EXERCISE PASSAGE →
And the war in Yemen is not the only huge drag on the Saudi treasury. The Saudi coffers are also bound up in the oil price war that the country has been engaged in with Russia, which has caused a free fall in the world price of oil.
Nothing short of an ultimatum
The Reuters news agency recently revealed an April 2 telephone conversation between U.S. President Donald Trump and Saudi Crown Prince Mohammed bin Salman in which Trump made it clear to the prince that if OPEC – the Organization of the Petroleum Exporting Countries – failed to decide on cuts in oil production by its members, Trump “would be powerless to stop lawmakers from passing legislation to withdraw U.S. troops from the kingdom,” as Reuters reported it, attributing the information to four sources.
That was nothing short of an ultimatum, and within 10 days the Russians and Saudis reached agreement on cutting 10 million barrels of oil production per day. But despite these understandings, the oil war has not subsided. There is still an oil glut on global markets. Oil storage tank farms are full, oil tankers have been leased for storage of the surplus oil being produced, and the oil-producing countries’ revenues are evaporating.

PROVIDED DATA →

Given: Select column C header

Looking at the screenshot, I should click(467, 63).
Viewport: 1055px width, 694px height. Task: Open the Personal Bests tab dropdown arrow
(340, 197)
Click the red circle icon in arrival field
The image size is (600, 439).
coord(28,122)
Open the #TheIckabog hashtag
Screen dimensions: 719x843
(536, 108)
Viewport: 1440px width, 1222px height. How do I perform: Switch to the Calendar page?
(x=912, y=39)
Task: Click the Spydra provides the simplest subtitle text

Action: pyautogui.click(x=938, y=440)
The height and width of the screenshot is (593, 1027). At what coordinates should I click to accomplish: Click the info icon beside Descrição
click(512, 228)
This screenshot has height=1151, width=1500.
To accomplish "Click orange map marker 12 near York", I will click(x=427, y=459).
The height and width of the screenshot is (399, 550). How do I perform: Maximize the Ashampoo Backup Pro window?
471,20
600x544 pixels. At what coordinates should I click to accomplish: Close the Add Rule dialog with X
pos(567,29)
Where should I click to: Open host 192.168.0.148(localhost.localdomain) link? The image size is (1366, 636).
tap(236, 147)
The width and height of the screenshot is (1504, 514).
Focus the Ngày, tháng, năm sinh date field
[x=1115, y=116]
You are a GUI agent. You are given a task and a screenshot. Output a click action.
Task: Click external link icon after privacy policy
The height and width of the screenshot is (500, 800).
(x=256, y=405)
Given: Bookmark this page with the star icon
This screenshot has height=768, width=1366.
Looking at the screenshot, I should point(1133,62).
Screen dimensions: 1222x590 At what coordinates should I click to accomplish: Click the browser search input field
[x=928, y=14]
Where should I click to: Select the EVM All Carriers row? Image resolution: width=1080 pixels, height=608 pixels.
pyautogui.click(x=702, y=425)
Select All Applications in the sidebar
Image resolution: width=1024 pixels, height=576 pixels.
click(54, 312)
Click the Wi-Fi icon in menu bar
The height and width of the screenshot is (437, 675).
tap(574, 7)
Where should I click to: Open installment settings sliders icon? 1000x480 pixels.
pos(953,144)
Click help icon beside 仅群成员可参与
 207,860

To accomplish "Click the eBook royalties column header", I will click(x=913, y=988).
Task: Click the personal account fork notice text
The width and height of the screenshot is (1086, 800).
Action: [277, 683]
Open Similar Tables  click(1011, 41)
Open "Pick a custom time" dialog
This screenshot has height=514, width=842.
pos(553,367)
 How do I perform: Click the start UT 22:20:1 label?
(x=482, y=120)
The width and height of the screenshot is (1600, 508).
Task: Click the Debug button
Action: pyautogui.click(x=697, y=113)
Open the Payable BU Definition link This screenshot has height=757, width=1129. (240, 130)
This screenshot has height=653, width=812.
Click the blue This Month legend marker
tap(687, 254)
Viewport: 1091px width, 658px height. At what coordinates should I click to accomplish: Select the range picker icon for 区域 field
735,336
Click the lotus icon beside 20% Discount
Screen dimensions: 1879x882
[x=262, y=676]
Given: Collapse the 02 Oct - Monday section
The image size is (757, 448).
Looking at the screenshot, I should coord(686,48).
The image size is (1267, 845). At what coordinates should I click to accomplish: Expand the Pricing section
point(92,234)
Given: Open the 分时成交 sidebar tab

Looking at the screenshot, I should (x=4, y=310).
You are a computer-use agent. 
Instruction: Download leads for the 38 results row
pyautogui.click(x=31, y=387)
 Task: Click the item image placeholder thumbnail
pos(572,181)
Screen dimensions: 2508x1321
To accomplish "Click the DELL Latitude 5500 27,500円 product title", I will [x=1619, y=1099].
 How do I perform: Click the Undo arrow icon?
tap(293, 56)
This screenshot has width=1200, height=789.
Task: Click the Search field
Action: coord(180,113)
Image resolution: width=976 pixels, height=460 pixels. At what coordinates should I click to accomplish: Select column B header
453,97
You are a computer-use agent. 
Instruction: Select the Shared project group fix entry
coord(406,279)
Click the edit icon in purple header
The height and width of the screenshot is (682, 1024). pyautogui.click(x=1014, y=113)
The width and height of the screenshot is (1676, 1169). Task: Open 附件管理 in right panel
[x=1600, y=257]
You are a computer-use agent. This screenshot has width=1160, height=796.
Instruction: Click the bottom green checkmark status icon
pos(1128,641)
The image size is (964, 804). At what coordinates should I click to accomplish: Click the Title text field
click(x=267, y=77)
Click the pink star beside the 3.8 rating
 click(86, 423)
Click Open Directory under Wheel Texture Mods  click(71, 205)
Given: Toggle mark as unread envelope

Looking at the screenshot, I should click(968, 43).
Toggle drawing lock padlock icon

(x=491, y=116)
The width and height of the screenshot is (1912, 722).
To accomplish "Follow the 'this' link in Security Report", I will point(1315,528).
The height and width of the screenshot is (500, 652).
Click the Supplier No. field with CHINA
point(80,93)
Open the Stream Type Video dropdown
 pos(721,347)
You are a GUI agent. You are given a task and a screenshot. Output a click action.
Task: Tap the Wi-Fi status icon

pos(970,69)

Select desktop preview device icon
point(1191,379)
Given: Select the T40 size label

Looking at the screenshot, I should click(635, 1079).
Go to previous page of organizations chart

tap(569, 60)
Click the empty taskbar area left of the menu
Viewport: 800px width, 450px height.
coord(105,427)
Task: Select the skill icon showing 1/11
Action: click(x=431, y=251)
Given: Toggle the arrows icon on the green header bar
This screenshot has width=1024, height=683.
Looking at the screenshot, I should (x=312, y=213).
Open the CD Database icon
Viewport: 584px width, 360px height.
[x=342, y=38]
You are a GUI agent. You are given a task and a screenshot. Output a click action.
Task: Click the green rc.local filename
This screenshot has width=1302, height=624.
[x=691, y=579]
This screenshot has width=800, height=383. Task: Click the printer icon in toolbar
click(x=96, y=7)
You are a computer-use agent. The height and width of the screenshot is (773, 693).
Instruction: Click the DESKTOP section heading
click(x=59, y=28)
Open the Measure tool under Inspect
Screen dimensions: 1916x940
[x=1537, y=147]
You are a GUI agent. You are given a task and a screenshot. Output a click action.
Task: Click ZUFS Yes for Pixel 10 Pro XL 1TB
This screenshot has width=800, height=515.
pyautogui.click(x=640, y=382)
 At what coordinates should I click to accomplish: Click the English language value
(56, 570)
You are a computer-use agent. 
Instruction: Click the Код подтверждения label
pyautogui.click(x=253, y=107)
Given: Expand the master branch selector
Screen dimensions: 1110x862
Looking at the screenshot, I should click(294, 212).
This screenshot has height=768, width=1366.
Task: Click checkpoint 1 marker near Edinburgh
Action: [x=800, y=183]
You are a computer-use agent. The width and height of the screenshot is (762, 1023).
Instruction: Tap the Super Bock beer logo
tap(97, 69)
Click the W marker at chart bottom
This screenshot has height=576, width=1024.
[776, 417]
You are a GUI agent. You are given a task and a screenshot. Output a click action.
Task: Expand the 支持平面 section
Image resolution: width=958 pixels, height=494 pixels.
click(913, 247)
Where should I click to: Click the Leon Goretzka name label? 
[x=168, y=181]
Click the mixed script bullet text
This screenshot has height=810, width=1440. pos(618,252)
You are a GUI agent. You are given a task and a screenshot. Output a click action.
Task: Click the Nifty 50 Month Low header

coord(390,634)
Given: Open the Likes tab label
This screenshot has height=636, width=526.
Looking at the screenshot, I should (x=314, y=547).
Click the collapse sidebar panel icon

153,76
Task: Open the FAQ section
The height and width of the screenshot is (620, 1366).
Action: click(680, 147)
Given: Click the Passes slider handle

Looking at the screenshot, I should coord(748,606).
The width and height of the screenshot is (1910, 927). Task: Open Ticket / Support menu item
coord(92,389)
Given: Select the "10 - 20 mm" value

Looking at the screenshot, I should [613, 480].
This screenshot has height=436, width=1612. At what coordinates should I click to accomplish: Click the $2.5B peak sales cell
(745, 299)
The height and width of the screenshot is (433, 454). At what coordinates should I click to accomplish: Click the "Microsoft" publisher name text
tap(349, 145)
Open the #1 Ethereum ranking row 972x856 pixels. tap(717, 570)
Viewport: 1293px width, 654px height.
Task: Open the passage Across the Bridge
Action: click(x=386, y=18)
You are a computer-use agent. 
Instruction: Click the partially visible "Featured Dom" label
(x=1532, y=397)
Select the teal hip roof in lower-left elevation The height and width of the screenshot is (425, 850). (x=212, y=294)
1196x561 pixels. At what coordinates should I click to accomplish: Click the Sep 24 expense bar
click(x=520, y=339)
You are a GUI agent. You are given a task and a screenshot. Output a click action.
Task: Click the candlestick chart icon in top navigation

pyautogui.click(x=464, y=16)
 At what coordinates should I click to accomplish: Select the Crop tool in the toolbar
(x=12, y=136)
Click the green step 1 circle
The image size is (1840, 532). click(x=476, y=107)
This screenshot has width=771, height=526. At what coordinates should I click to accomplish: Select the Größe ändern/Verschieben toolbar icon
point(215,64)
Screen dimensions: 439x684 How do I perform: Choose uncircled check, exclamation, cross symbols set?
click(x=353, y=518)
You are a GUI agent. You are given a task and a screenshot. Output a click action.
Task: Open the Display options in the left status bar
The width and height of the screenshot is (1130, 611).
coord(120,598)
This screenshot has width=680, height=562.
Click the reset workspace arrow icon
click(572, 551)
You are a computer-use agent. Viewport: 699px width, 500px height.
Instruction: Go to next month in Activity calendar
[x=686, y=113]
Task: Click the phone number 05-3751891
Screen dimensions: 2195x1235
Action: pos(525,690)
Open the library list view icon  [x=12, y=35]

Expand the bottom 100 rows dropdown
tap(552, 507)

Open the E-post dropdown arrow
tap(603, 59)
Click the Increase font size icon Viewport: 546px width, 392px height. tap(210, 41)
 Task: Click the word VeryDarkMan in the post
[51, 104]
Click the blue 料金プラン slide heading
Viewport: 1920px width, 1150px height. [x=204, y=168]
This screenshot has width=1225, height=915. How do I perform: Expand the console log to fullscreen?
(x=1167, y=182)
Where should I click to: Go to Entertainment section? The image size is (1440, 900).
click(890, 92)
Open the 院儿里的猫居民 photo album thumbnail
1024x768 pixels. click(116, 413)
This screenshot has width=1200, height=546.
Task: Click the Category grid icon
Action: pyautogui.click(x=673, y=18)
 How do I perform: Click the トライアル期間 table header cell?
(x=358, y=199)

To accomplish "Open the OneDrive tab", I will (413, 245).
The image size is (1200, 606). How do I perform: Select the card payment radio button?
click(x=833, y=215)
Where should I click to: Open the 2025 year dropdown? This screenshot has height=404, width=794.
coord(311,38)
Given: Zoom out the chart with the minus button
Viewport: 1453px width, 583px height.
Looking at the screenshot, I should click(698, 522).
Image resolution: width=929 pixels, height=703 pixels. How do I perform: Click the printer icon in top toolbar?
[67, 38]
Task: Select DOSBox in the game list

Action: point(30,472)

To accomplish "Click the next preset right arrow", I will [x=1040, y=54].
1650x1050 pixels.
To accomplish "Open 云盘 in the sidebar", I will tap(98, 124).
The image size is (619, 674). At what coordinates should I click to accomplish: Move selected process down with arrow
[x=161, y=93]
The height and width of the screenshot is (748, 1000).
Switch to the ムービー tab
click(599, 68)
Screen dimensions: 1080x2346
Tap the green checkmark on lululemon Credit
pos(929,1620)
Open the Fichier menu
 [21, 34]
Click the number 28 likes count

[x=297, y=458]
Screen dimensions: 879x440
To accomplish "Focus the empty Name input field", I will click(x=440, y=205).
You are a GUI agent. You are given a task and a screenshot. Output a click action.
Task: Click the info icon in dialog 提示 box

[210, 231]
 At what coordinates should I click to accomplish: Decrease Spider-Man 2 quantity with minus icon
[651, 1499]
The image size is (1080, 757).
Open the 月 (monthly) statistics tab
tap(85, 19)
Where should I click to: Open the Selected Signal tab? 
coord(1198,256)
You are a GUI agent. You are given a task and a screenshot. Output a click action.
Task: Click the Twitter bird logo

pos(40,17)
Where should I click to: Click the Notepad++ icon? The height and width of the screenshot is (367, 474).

PROBLEM REQUIREMENTS →
Please summarize the passage on the Saudi oil price war in two sentences.

TASK RESPONSE →
Besides the war in Yemen, the Saudi treasury is strained by an oil price war with Russia that has caused a free fall in the world price of oil. Reuters reported that in an April 2 call Trump told the Saudi crown prince that if OPEC failed to cut production he could not stop lawmakers from withdrawing U.S. troops from the kingdom, and within 10 days Russia and Saudi Arabia agreed to cut 10 million barrels per day, yet the glut persists and oil-producing countries' revenues are evaporating.